%%
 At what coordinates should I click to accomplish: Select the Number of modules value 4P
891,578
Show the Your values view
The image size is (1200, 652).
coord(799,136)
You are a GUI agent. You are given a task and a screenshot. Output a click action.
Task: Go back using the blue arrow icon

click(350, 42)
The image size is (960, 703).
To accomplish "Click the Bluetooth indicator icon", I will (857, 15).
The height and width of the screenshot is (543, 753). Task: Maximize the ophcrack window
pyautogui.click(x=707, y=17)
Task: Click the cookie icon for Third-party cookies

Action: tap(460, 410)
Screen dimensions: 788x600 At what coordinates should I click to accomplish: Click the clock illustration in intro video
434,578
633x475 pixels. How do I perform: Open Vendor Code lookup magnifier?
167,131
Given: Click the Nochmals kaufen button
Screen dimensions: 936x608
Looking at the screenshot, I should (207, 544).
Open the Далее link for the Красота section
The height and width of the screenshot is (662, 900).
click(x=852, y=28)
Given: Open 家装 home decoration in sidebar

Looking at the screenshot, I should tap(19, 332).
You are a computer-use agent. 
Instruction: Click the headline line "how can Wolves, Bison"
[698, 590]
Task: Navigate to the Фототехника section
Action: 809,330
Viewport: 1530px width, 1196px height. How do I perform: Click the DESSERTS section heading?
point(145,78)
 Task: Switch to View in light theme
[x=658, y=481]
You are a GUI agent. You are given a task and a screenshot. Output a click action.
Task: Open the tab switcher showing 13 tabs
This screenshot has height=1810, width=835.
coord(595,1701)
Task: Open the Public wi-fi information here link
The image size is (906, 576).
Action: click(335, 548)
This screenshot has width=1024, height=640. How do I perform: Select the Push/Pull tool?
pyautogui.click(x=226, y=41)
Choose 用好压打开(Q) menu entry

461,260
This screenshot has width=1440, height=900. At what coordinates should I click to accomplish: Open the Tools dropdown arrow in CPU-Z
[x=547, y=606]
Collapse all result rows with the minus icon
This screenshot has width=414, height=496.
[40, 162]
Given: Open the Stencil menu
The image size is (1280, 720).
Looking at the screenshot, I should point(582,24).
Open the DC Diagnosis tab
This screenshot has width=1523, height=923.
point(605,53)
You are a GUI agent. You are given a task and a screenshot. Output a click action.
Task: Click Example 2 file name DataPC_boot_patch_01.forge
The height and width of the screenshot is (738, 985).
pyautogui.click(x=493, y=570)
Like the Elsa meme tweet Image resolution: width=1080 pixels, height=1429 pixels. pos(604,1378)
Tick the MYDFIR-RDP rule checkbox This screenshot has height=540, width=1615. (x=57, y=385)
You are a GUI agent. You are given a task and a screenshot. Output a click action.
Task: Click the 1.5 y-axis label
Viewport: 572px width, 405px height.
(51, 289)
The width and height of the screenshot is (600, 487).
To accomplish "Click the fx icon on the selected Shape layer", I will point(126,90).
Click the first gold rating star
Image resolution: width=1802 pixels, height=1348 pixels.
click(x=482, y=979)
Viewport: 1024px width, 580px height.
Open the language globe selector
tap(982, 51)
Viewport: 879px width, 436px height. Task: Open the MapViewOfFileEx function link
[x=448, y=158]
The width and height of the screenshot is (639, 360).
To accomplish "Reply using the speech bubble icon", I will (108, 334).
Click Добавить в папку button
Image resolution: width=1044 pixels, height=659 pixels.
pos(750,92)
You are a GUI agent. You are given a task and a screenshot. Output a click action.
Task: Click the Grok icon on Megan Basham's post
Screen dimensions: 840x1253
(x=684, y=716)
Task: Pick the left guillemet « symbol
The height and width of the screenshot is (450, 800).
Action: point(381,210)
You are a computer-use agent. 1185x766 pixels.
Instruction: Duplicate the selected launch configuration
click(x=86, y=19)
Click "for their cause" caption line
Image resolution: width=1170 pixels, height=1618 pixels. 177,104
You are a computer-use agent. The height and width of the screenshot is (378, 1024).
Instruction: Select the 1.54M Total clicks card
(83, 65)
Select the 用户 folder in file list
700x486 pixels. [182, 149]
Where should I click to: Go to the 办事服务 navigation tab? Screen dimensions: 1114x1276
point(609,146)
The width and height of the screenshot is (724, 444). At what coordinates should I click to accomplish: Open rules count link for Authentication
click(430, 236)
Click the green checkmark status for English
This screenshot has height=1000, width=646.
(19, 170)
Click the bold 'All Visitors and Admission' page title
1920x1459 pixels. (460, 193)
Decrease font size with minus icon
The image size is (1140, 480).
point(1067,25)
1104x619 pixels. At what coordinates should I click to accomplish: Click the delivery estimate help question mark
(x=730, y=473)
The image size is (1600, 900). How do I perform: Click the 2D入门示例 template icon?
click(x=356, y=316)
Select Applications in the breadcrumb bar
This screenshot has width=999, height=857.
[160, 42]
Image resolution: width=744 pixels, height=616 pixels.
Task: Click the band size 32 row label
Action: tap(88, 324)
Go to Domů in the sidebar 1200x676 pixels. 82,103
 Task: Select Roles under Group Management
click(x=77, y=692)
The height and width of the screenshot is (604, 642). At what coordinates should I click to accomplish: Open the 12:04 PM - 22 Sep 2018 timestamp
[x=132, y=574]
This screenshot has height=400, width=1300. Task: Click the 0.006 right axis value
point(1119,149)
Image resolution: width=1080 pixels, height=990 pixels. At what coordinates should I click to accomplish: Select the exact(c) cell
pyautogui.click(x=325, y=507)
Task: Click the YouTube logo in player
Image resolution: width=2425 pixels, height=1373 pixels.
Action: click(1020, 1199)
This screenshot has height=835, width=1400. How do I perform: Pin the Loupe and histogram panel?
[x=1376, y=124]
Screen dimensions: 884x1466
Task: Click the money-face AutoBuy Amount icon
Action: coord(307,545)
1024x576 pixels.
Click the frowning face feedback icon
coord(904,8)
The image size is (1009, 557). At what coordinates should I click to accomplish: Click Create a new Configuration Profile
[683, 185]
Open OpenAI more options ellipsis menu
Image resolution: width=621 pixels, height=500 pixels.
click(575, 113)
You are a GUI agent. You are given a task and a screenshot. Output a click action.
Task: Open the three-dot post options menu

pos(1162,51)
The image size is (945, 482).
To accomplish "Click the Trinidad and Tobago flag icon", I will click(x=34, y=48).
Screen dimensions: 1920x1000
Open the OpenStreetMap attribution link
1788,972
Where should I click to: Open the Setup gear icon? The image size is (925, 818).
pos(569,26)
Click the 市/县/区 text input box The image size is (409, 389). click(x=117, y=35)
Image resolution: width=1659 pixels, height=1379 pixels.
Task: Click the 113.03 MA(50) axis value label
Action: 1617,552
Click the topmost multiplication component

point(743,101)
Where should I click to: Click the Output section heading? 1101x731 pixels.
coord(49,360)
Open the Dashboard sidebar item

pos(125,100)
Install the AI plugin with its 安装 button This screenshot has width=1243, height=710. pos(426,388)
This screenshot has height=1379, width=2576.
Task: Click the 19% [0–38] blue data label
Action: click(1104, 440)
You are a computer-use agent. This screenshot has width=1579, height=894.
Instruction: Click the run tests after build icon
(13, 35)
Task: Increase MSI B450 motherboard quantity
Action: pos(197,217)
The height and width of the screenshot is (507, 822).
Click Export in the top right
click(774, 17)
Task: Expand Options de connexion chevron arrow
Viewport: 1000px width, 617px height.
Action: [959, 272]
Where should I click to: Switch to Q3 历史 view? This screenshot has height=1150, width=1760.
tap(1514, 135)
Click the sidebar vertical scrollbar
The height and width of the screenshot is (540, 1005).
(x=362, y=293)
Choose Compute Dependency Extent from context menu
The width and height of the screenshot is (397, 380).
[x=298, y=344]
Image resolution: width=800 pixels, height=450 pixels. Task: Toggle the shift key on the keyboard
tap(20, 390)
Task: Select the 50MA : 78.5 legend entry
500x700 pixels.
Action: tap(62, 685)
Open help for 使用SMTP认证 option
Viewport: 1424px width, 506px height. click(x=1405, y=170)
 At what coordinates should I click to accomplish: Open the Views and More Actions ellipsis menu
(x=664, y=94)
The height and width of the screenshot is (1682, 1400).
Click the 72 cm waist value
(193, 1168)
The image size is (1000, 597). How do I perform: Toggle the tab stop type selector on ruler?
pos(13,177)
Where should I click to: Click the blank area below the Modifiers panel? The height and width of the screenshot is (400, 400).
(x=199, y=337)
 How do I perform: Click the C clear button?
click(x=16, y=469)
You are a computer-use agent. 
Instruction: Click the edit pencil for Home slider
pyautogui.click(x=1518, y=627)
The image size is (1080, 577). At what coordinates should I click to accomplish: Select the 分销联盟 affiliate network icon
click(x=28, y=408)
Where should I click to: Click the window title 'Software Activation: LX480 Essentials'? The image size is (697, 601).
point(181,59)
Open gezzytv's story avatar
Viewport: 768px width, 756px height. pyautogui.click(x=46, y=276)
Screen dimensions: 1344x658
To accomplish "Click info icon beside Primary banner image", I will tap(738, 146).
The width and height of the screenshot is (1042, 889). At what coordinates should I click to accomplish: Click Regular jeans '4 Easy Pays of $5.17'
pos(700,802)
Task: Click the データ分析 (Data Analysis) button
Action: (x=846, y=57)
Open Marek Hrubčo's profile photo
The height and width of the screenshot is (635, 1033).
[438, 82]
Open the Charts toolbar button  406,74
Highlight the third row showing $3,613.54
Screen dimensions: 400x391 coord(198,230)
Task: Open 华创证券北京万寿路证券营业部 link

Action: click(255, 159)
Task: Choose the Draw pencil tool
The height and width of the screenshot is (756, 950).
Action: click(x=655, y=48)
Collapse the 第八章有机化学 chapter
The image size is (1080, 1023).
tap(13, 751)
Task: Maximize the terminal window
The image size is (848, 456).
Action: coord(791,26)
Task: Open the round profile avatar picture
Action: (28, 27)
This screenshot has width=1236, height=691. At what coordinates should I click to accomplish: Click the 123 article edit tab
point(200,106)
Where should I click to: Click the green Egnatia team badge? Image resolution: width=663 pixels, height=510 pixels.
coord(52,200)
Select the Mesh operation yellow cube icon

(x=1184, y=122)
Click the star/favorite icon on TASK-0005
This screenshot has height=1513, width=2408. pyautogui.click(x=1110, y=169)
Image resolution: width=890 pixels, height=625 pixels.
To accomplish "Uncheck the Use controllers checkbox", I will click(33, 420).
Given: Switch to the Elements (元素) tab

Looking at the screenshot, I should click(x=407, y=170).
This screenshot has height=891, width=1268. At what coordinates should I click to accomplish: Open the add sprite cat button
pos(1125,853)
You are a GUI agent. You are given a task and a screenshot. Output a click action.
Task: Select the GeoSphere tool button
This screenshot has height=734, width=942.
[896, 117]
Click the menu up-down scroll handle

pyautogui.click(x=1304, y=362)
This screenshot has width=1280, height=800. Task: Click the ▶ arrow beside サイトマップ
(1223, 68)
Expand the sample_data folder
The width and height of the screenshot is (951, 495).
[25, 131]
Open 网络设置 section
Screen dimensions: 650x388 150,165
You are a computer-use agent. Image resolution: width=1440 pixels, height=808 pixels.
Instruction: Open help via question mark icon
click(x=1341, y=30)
%%
_Task item_:
From the records above, transcribe exactly the run of lines that opens with the line holding "Open gezzytv's story avatar" and closes with the line holding "Task: Choose the Draw pencil tool", both included.

_Problem solution_:
Open gezzytv's story avatar
Viewport: 768px width, 756px height. pyautogui.click(x=46, y=276)
Screen dimensions: 1344x658
To accomplish "Click info icon beside Primary banner image", I will tap(738, 146).
The width and height of the screenshot is (1042, 889). At what coordinates should I click to accomplish: Click Regular jeans '4 Easy Pays of $5.17'
pos(700,802)
Task: Click the データ分析 (Data Analysis) button
Action: (x=846, y=57)
Open Marek Hrubčo's profile photo
The height and width of the screenshot is (635, 1033).
[438, 82]
Open the Charts toolbar button  406,74
Highlight the third row showing $3,613.54
Screen dimensions: 400x391 coord(198,230)
Task: Open 华创证券北京万寿路证券营业部 link

Action: click(255, 159)
Task: Choose the Draw pencil tool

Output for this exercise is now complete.